Esto parecía prometedor, desde luego. Alicia dio media vuelta y regresó.
—Domina tu mal genio —dijo la Oruga.
—¿Eso es todo? —dijo Alicia, tragándose su enfado lo mejor que podía.
—No —dijo la Oruga.
Alicia decidió esperar, ya que no tenía otra cosa que hacer; a lo mejor le decía algo que valiese la pena escuchar. Durante unos minutos, la Oruga estuvo soltando bocanadas de humo sin hablar; finalmente, desplegó los brazos, volvió a quitarse el narguile de la boca y dijo: «Conque crees que has cambiado, ¿eh?».

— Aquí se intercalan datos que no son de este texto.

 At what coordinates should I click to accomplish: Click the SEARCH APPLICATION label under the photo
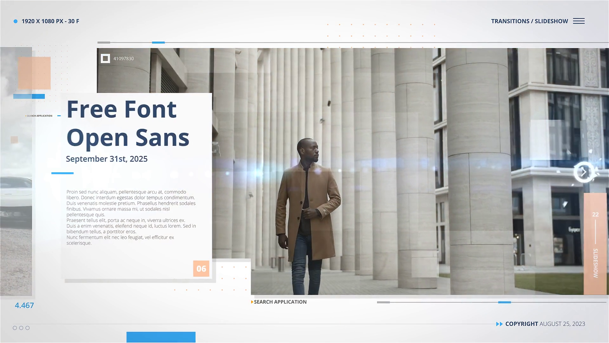click(280, 302)
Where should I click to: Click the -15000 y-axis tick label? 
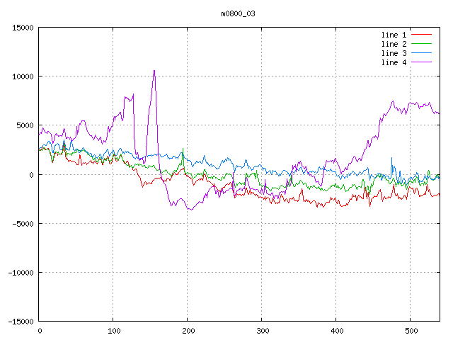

—Me temo que sí, señora —dijo Alicia—. No recuerdo las cosas como solía… ¡y no conservo el mismo tamaño diez minutos seguidos!
—¿No puedes recordar el
qué
? —dijo la Oruga.
—Pues, he intentado recitar «
Cómo la hacendosa abejita
», ¡pero me salía todo distinto!
—Recítame «
Sois viejo, padre William
» dijo la Oruga.
Alicia entrelazó las manos, y empezó
[2]
:
«Sois viejo, padre William», dijo el joven,
«el cabello se os ha vuelto blanco;
sin embargo, siempre andáis de cabeza:
¿os parece sensato, a vuestra edad?».
«En mi juventud», replicó el padre William al hijo,
«temía lastimarme el cerebro;
hoy, en cambio, sé seguro que no tengo,
y ando así a cada momento».
«Sois viejo», dijo el joven, «como digo,
y habéis engordado por demás;
pero habéis dado una voltereta al entrar:
¿Me podéis decir por qué?».
«En mi juventud», dijo sacudiendo el pelo gris,
«conservé muy ágiles mis miembros
con este ungüento, de un chelín la caja.
[3]
¿Queréis comprarme un par?».
«Sois viejo, tenéis flojas las quijadas
para lo que es más duro que la grasa;
sin embargo, os habéis zampado el ganso, huesos y pico incluidos;
¿me podéis decir cómo es eso?»
«En mi juventud», dijo el padre, «me dediqué a las leyes;
cada pleito lo discutía con mi mujer;
y la fuerza que dio eso a mis quijadas
me ha durado el resto de mi vida».
«Sois viejo», dijo el joven, «y se supone que no tenéis la vista de antes;
sin embargo, mantenéis una anguila
en la punta de la nariz:
¿Qué os ha hecho tan habilidoso?».
«He contestado a tres preguntas, ya es bastante»,
dijo el padre. «¡No te des esos aires!
¿Crees que voy a aguantar tus tonterías?
¡Largo, o te hago bajar de una patada la escalera!»